Dr Neil Shastri-Hurst MP has questioned the Government’s decision to shutdown Courtsdesk, a data analysis platform used by journalists to monitor court records and report on the performance of the justice system.
In November, HM Courts and Tribunals Service issued Courtsdesk with a cessation notice, ordering it to stop operating and delete its archive.

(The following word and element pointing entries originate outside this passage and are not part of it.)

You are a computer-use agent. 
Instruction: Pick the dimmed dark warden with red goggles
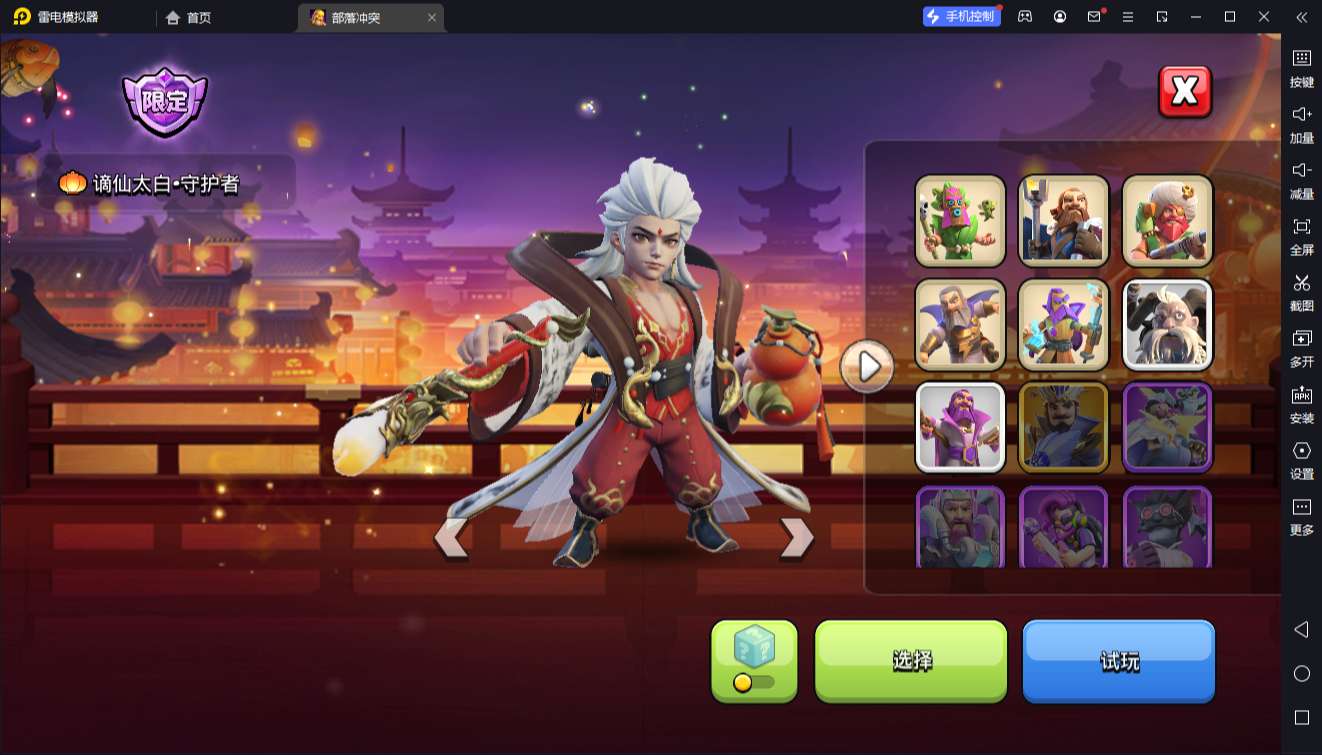(x=1167, y=527)
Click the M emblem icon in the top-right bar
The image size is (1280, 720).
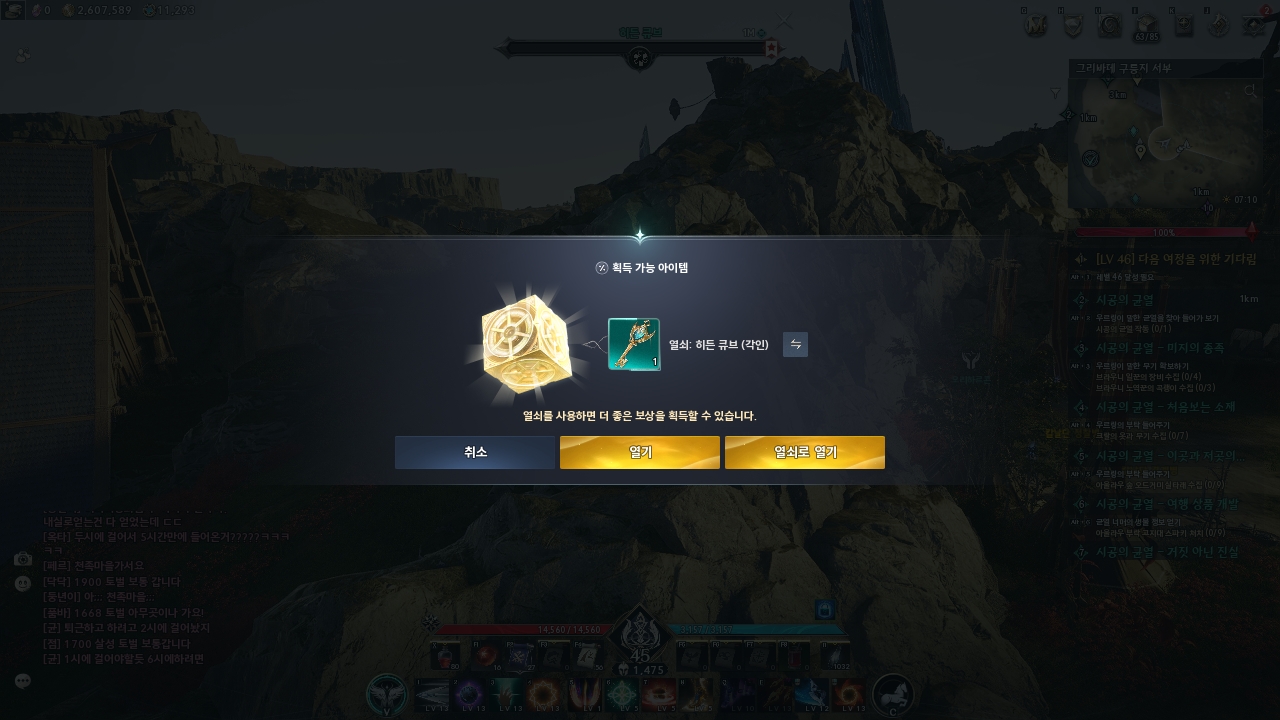(x=1037, y=25)
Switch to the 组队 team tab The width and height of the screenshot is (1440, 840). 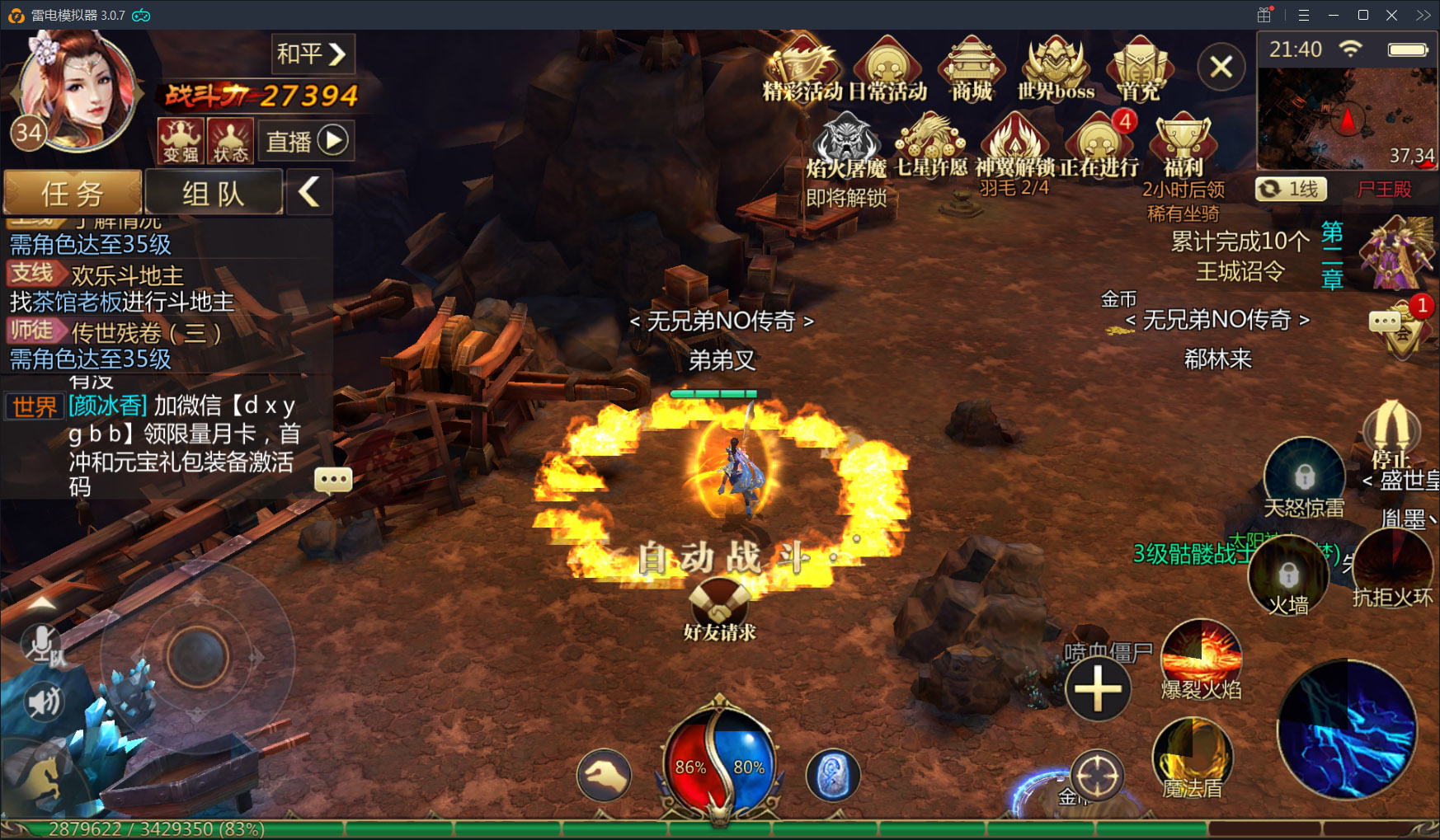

The Ministry of Justice claimed the company had engaged in “unauthorised sharing” of court data while testing a new feature, describing the issue as a data protection concern.
Courtsdesk has been used by more than 1,500 journalists from 39 media organisations, and its reporting has helped expose serious delays and failures across the courts system.

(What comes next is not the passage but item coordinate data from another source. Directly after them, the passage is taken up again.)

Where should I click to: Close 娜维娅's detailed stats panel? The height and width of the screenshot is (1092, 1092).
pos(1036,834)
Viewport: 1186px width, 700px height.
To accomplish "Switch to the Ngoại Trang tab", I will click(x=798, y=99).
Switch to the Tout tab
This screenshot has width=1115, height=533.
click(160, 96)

Raising the issue in Parliament during an Urgent Question, Dr Shastri-Hurst asked the Courts Minister why, if the alleged breach was so serious, it was not reported to the Information Commissioner’s Office within the required 72-hour timeframe.
When Courtsdesk itself requested that the matter be referred to the regulator, the Ministry of Justice confirmed that no referral had been made.
Commenting after the parliamentary debate, Mr Shastri-Hurst said:
“If the data breach was genuinely as serious as the Government now claims, the obvious question is why it has never been reported. Either the breach met the threshold for reporting, or the decision to close Courtsdesk simply does not add up.”